MPF/AL discute cumprimento de TAC e atraso na entrega de residencial no Litoral Sul
Construtora comprometeu-se a entregar parte dos imóveis em até 60 dias, em até 100 dias todos os imóveis deverão ser entregues
Na tarde da última quinta-feira (9), representantes da Caixa Econômica Federal (CEF), da construtora Solo Incorporações Ltda e de mutuários do Residencial Lago Sul, reuniram-se na sede do Ministério Público Federal em Alagoas (MPF/AL). O encontro teve por objetivo discutir o atraso na entrega das casas construídas no residencial, localizado na cidade de Marechal Deodoro com financiamento da Caixa. Nenhum representante da SMC SPE Empreendimentos Imobiliários Ltda, responsável pela venda das casas aos mutuários, não compareceu à reunião.

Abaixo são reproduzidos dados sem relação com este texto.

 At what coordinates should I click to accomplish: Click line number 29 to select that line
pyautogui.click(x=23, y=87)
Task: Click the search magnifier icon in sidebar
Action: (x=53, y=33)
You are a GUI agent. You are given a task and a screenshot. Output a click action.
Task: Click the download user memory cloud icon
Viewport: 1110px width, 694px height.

A reunião foi solicitada pelos mutuários e mediada pela procuradora da República Niedja Kaspary e tratou do cumprimento do Termo de Ajuste de Conduta (TAC), celebrado em julho de 2016, entre MPF, Caixa e construtora nos autos do inquérito civil nº 1.11.000.000635/2015-62. O inquérito civil foi instaurado para apurar a responsabilidade pelo atraso na entrega das unidades habitacionais do residencial construído por meio do programa Minha Casa, Minha Vida, do governo federal. Conforme noticiado, o residencial deveria ter sido entregue 24 meses a partir da assinatura do contrato com a Caixa, que ocorreu em abril de 2012.

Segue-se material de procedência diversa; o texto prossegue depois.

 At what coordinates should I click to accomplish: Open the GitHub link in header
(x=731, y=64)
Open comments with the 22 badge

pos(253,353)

Questionados pela representante do MPF acerca do descumprimento do TAC, os representantes da Caixa afirmaram que os atrasos se deram em face das pendências que a construtora não havia sanado, mas que foi liberada a última parcela no último dia 6. Por sua vez, os representantes da construtora esclareceram que as obras estão atrasadas por falta de recursos, pois, a Caixa teria atrasado os pagamentos pactuados que o total do atraso nas liberações, foi superior a quatro meses, ocasião em que salientou que eventuais pendências encontradas existiam desde antes da celebração do TAC, portanto não poderiam ser alegados para sustar liberação de recursos.

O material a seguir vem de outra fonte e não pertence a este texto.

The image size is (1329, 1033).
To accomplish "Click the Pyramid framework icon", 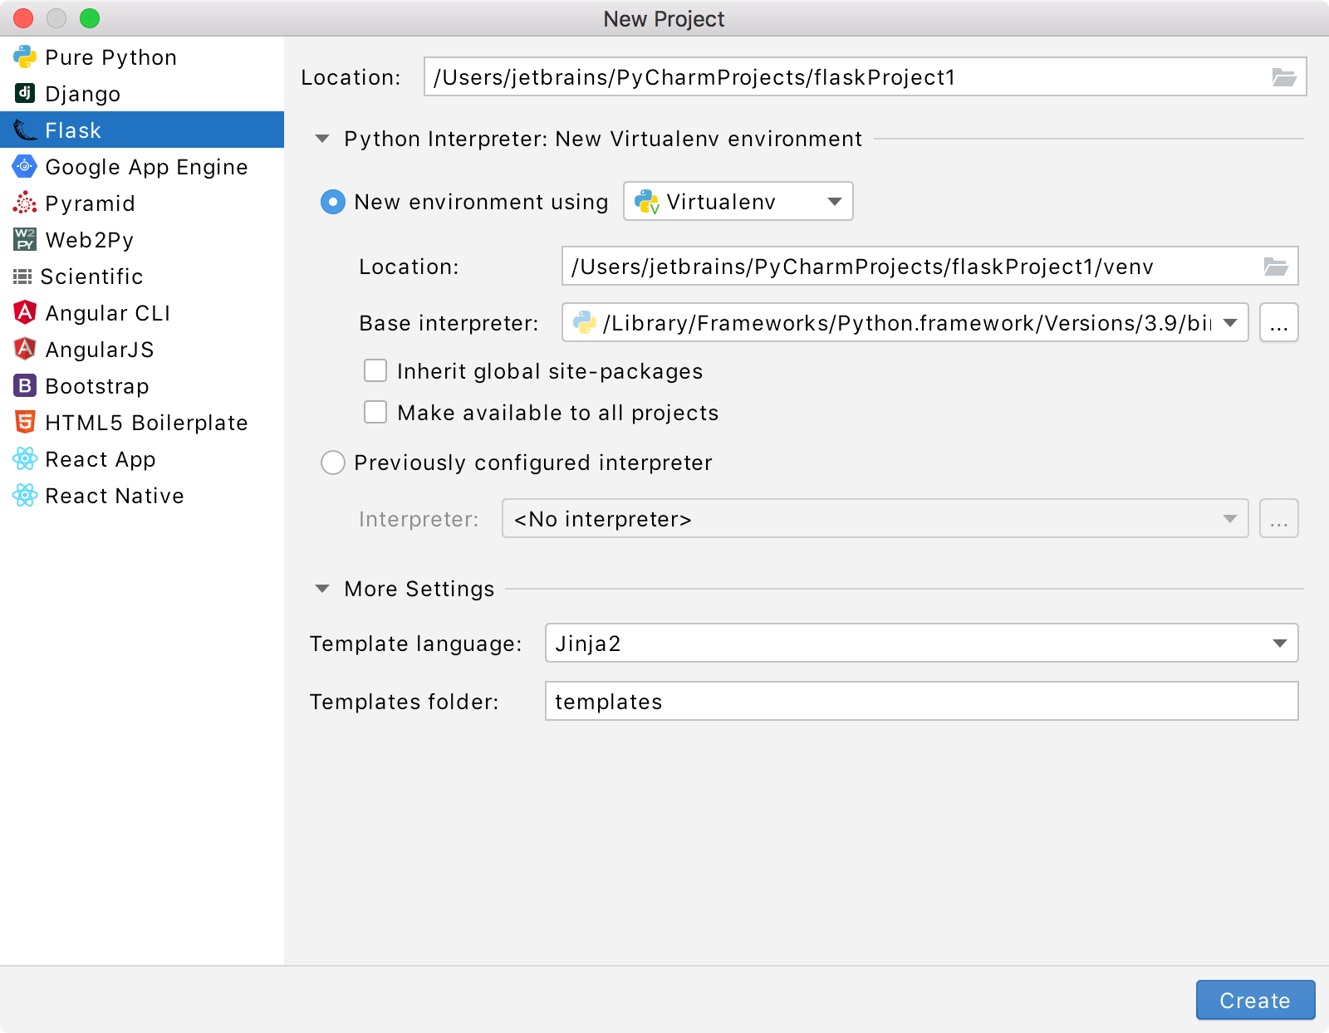I will coord(25,203).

Outro item de discussão é a construção de um muro que garanta a segurança do residencial. Após discussão, a construtora comprometeu-se a construir um muro entre a primeira e a segunda etapas, como medida de segurança aos moradores que vão ocupar as primeiras residências entregues, desde que, após a construção de 100% da segunda etapa, a construtora possa demolir o muro total ou parcialmente, para que haja o acesso à área comum da primeira etapa.
Encaminhamentos
Por fim, foi determinado pela representante do Ministério Público Federal a adoção de providências pela Construtora e a Caixa Econômica Federal visando a solução do problema:
A Caixa se comprometeu a encaminhar toda a documentação de cada medição até o dia 17 de fevereiro, e a adotar providências imediatas para evitar a cobrança do financiamento aos mutuários, bem como a restrição cadastral deles, enquanto não forem entregues formalmente todas as residências de todo o empreendimento. Por fim, a Caixa autorizou a liberação de alguns imóveis dados em garantia pela construtora para que ela possa fazer frente às despesas com relação à legalização da obra.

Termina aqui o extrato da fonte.